How can we get youth more interested in the news?
By allowing students to explore and report topics that interest them, and are expressly about them, or related to the youthful experience in some manner, SRL will be able to inspire and interest students to explore journalism. Students like to see themselves, and those who are their own age, just like we adults do, involved in the daily life experiences and perspective issues and tenets of news values that are used to form the basis of news. Students love a little mud racking, too. Many students have a deep sense of social justice and want to be actively involved in writing and reporting news stories that expose wrongdoing.
What would life look like without public media?
Without public media, we’d basically have only “entertainment news”—the gossip of the day. Today’s news industry is already replete and saturated with it. Public media allows more freedom in reporting. Without public media, we increase the chances of having only entertainment news, and news peppered with the opinions of the advertisers and corporations who are paying for the news ads that are shown throughout their shows. Without public media, the truth about what’s really going on in the world would become harder to fathom. Without public media, and excellent, independent ethical reporting, our society would lose the freedom of speech it so richly adores.

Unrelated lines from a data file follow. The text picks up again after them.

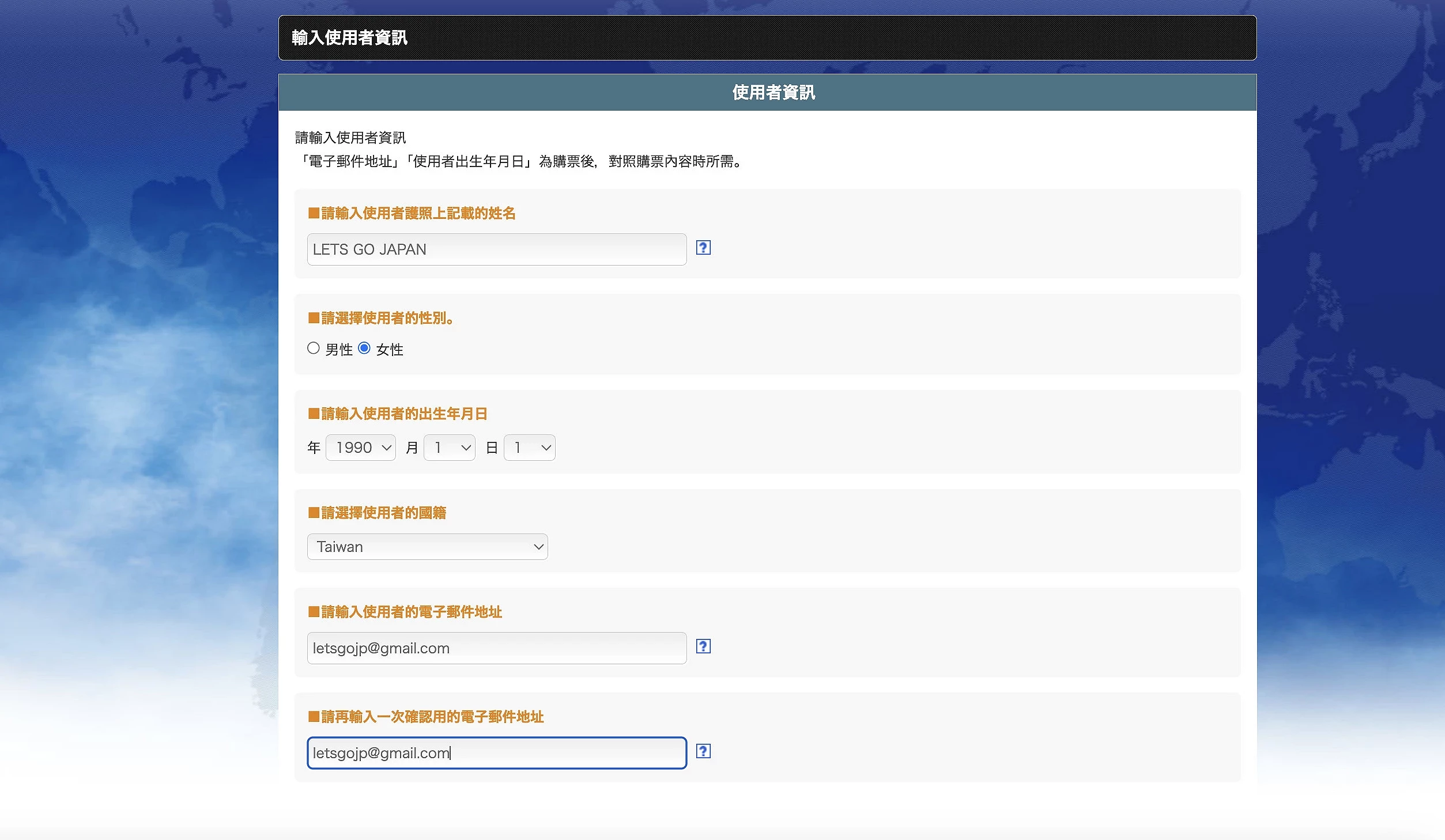
Task: Click help icon beside passport name field
Action: pos(703,248)
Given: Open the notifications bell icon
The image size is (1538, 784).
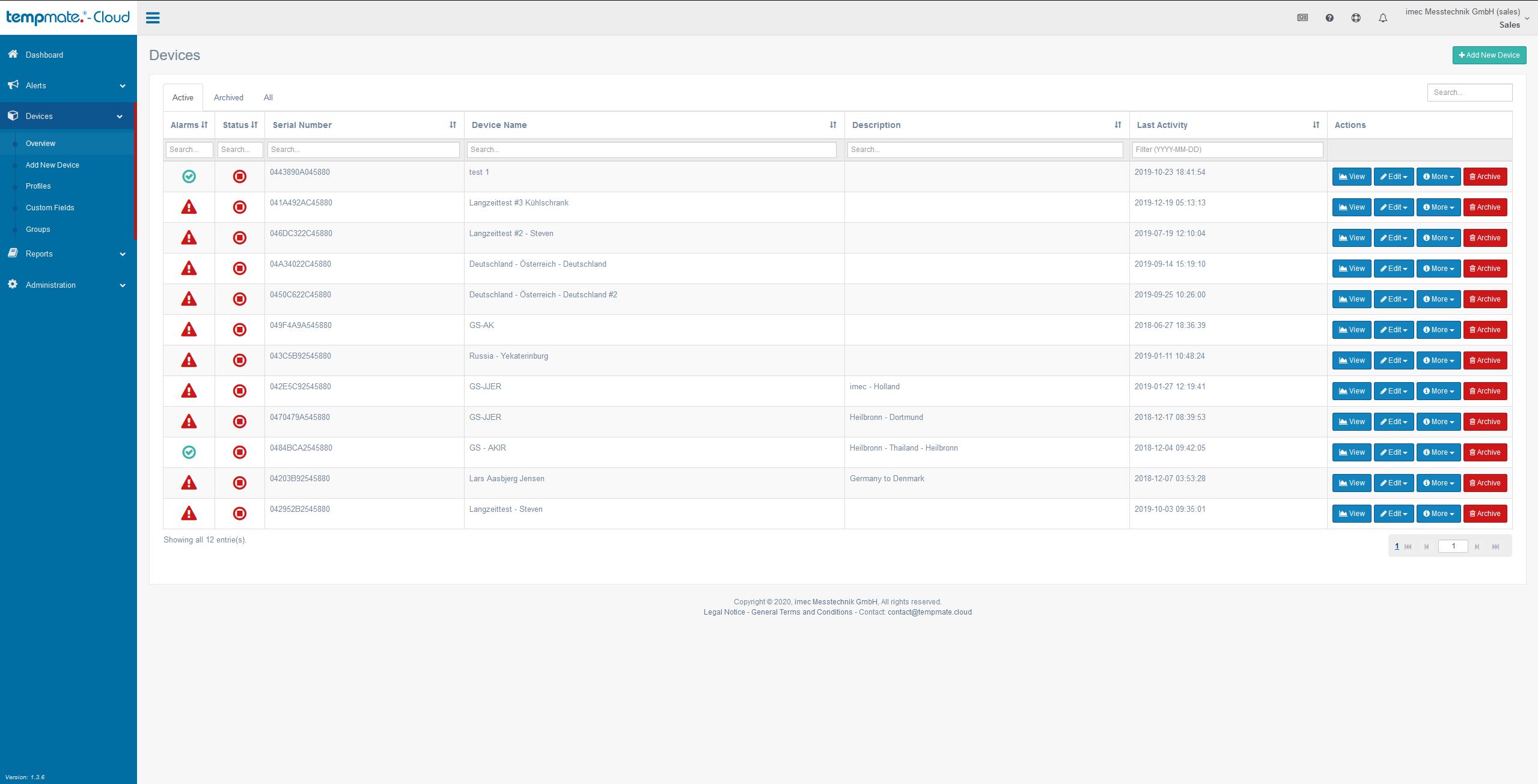Looking at the screenshot, I should click(1382, 18).
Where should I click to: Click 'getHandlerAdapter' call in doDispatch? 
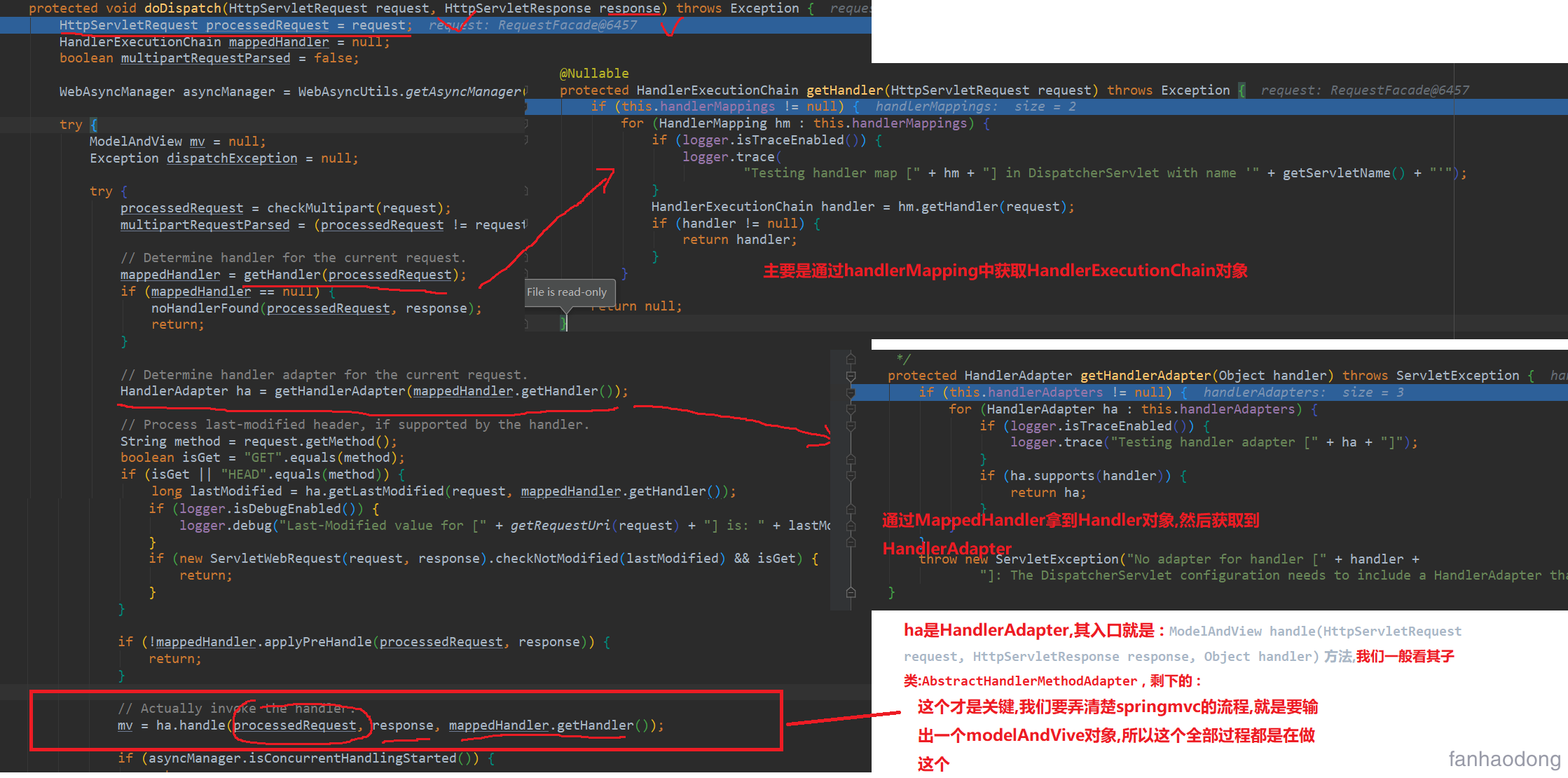pos(339,391)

What do you hope to accomplish with SRL?
I hope to give students a chance to write and produce meaningful, decisive, and powerful story content that impacts the world in which we/they live—calling and encouraging us all to be responsible, and productive members of our communities. It is important to provide students with the opportunities to report stories that expand their/our knowledge and help explain who we are as human beings. It’s important that students be allowed to grow and contribute to the world in this manner—by being a participant in Student Reporting Labs, and learning journalism skills to advance themselves forward, and others, who read and benefit from what they have learned and produced. If I can pull the best work out of anyone student, and hold it up and say, “Look at the excellent job you have done,” that student will forever be inspired to achieve his/her best and develop his/her sense of confidence to expand upon the need to wonder…and report about it.